Should Trinity Mirror be condemned? Should chief executive Sly Bailey risk the company to protect the pension scheme or risk the pension scheme to save the company?
When a disproportionate number of the 7,000 schemes are in the manufacturing sector, it is hard to side with the pension savers. To protect their final salary linked pensions, which in most cases offer a retirement income that equates to two thirds of their last pay cheque, they would risk their employer's future and the UK's recovery. A massive lobbying campaign brought about the Pension Protection Fund (PPF), the government sponsored lifeboat scheme that maintains pension promises by taking over the funds of bust companies.
Surely our manufacturers need to be set free from these liabilities, most of which relate to staff that have moved on or have become pensioners?
If the schemes were not privatised, the solution would be easy. But they are considered private contracts and as such can be defended in the courts. Test cases have found that British judges, who benefit from the most generous final salary pensions in the UK and probably the world (even better than MPs), side with employees (funny that).

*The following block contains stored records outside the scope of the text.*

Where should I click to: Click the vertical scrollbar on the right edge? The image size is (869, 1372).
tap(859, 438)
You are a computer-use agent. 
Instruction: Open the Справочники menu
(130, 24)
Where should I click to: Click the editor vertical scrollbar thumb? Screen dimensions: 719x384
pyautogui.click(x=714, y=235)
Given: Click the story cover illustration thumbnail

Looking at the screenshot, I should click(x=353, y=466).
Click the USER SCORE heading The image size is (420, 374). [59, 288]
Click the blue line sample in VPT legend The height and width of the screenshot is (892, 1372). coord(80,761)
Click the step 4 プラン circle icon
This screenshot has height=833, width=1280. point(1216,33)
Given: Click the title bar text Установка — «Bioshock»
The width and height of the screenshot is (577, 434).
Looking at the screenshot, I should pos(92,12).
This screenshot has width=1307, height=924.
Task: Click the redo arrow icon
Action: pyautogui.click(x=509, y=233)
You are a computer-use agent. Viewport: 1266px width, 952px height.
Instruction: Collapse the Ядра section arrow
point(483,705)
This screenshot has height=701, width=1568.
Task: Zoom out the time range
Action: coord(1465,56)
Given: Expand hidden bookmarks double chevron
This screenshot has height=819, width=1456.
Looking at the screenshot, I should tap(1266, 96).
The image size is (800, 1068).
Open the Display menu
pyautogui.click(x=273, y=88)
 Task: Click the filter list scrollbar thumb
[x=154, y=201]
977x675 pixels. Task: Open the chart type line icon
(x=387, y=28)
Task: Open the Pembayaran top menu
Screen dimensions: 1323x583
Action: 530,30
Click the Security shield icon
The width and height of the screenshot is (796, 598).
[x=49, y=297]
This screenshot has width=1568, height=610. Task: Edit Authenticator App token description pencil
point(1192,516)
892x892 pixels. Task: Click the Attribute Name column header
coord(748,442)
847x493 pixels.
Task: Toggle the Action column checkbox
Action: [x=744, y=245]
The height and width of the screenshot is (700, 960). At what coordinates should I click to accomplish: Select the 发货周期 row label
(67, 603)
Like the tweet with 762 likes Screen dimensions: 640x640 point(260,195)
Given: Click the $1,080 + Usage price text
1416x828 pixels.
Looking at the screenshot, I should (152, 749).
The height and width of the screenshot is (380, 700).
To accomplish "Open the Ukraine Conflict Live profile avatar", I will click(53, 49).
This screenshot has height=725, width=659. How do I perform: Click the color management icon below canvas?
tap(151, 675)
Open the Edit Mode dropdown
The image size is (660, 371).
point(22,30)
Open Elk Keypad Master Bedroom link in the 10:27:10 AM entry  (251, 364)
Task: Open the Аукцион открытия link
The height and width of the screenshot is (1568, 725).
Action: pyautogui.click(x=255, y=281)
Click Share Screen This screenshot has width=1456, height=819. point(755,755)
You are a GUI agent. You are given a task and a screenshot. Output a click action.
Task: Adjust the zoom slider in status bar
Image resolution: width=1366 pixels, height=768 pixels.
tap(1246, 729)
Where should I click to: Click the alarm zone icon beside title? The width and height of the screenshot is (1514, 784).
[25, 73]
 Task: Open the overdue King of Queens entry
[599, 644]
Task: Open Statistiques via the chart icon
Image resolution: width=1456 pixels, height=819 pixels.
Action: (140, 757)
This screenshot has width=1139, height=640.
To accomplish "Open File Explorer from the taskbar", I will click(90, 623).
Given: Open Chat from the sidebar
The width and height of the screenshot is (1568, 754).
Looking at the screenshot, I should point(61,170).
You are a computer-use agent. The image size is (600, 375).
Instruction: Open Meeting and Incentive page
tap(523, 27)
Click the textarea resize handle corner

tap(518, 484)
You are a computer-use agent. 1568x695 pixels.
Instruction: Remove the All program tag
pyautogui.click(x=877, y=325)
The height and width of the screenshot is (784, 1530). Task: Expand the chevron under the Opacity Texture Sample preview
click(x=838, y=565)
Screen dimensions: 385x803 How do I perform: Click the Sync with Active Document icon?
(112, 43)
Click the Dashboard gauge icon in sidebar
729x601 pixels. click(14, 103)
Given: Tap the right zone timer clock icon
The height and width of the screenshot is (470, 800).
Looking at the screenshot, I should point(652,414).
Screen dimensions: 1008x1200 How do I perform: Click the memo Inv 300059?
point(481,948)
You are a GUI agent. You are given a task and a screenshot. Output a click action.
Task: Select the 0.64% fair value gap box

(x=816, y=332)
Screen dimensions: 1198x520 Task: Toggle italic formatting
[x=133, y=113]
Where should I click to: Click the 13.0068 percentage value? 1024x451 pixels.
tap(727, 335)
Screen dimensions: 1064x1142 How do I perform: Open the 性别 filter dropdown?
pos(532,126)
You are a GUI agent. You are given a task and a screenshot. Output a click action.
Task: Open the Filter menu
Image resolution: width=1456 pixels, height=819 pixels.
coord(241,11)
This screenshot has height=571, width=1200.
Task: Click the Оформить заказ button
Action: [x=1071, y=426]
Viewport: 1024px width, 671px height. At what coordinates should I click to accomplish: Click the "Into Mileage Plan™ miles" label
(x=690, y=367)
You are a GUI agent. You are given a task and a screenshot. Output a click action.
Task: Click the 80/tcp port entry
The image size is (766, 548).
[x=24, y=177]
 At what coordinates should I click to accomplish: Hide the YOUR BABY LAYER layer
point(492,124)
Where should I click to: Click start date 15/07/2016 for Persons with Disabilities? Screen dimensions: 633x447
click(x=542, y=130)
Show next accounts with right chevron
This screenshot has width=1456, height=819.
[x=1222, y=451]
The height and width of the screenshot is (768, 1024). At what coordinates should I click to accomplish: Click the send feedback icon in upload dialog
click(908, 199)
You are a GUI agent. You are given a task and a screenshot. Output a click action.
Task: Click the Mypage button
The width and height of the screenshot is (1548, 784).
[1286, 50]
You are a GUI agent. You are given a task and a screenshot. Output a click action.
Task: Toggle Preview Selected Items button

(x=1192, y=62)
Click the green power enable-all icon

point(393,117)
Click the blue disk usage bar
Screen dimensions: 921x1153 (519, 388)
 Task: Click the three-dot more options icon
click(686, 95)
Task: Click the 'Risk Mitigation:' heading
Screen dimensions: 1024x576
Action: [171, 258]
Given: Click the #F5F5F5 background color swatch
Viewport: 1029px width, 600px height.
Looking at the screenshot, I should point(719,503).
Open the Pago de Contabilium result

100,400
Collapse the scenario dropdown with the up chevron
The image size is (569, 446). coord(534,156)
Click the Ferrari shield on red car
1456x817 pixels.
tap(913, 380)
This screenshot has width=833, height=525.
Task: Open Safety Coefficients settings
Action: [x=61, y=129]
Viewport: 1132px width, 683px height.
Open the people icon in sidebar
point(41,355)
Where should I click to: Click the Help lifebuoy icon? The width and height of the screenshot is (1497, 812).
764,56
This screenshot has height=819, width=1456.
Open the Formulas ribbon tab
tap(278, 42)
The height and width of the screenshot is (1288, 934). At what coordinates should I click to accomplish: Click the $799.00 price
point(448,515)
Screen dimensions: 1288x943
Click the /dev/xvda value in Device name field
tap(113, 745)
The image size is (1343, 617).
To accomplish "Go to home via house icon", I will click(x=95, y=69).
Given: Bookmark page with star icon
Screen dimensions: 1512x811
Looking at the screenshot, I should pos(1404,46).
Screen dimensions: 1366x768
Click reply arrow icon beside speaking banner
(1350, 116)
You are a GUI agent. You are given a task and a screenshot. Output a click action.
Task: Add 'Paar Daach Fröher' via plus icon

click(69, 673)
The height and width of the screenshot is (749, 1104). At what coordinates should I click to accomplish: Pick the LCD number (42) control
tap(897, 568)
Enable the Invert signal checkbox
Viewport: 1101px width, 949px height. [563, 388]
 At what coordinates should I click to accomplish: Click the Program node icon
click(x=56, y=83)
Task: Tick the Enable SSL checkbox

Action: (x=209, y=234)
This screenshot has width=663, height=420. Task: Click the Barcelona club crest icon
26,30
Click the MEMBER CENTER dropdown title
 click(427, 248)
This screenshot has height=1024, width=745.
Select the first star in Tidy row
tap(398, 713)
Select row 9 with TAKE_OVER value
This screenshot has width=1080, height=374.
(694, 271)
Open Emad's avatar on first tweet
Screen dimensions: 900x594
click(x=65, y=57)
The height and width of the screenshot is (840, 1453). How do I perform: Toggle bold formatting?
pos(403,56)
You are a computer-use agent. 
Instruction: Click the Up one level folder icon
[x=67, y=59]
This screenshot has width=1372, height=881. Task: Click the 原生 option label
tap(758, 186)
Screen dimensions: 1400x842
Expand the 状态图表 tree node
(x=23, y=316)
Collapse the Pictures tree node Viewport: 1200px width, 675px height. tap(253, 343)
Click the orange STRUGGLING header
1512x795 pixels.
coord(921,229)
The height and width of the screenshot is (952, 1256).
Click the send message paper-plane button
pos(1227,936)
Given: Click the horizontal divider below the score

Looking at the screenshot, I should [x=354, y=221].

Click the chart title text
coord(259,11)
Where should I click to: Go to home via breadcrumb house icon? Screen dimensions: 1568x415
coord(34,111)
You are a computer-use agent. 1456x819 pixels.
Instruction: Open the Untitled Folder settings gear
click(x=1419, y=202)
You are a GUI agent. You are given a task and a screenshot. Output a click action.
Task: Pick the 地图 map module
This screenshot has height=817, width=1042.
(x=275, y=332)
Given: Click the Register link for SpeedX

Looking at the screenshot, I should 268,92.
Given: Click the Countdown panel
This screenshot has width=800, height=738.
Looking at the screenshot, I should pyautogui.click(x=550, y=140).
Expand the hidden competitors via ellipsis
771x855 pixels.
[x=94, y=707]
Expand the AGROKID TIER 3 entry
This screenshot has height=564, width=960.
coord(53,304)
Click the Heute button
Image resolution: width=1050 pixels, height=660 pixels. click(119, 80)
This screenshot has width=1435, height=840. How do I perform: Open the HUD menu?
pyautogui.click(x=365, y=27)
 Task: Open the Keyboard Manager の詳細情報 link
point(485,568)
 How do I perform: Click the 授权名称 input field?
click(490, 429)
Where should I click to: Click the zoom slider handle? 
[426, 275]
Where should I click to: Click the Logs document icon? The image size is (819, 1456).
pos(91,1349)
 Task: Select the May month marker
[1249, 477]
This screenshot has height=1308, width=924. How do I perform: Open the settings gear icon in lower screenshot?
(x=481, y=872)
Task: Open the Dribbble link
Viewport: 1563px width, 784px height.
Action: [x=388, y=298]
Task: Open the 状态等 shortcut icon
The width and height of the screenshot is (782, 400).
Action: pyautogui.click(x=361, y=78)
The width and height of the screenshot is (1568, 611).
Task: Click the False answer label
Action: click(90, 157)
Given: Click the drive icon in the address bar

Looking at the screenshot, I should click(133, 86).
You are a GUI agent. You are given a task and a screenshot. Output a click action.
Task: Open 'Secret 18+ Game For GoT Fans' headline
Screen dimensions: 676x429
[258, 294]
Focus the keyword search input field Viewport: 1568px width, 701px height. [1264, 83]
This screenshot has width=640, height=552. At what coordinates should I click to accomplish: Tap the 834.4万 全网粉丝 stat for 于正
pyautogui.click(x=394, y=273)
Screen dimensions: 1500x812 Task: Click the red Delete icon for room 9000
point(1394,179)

On the continent a pension is a gift of the state. Even when employers have played a role, pensions are paid by the government. Governments can downgrade pension promises across the board, for everyone, in a way that is fair.
For instance the former socialist government of Spain increased the retirement age, but told workers that started their careers at age 16 or 18 they would get their pensions before college graduates who started work at 21. By contrast, Tesco has told employees they must work till they are 67 for a full retirement income regardless of when they started.
France and Germany have bitten the bullet and cut pension payouts across the board and put their economies in a better position. The UK solution is to retain overly generous incomes for a small rump of workers and next to nothing for the rest.
To end the battle between the generations and between blue and white collar workers, a radical government would step in and nationalise the lot. A move to take over all the pension funds, put them in the PPF, apply the PPF rules and run them as one great big scheme would drive a stake into the heart of capital ownership and would be ruled out by the European Court of Justice.
The only other solution is for companies to "do a Trinity Mirror" and save themselves the cash today - kicking the problem down the road.
If the pensions regulator had any sense it would debate this problem openly. Young people need work with solvent employers more than they need to protect the fat pension of an over 50s middle manager.
But the regulator prefers to secretively and away from public glare follow its baby boomer brief, which is to protect the promises they made to themselves at all costs.